Records from a dataset
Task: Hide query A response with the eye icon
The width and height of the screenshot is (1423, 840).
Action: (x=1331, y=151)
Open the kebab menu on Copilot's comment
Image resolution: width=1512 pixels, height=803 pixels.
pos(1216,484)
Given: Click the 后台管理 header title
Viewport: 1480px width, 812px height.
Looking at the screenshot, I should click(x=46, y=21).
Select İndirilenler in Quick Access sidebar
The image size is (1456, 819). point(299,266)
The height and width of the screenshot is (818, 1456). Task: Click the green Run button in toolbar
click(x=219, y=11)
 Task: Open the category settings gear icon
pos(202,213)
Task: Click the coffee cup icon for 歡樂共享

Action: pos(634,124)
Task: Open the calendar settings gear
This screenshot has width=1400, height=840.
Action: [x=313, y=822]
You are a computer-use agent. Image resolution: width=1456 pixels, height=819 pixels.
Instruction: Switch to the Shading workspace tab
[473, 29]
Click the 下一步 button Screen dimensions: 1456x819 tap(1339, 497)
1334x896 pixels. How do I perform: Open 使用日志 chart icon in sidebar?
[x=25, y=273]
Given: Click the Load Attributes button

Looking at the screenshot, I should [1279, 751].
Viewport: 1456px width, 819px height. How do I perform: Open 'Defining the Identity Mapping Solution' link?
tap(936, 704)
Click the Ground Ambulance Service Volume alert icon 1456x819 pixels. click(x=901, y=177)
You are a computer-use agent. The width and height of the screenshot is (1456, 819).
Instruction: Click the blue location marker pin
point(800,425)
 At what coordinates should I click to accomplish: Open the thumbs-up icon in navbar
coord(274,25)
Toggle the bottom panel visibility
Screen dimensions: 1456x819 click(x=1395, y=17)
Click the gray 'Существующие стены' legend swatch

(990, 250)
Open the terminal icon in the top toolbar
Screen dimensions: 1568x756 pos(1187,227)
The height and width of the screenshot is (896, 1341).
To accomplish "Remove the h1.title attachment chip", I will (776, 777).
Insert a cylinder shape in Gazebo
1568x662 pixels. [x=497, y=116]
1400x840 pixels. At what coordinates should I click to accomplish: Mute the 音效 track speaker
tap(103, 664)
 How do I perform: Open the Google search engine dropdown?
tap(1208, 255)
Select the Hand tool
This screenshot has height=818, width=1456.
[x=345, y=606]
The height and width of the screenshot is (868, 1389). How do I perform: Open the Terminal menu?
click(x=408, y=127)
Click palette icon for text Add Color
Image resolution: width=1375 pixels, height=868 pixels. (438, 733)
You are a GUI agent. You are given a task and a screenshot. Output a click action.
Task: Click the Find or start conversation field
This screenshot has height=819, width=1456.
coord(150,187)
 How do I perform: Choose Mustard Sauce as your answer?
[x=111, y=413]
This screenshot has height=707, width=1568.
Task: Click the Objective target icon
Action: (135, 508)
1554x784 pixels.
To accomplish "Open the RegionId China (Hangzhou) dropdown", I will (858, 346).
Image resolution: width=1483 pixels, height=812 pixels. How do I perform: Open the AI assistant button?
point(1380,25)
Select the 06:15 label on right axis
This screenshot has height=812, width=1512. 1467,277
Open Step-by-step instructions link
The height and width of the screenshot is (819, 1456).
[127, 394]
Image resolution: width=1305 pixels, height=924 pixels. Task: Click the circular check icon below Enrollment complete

- **What the task asks**
Search the data above for the word "agent". Copy each line it is in.

- **Result of this task**
You are a computer-use agent. Image resolution: width=1456 pixels, height=819 pixels.
You are a computer-use agent. The width and height of the screenshot is (1456, 819).
You are a GUI agent. You are given a task and a screenshot. Output a click action.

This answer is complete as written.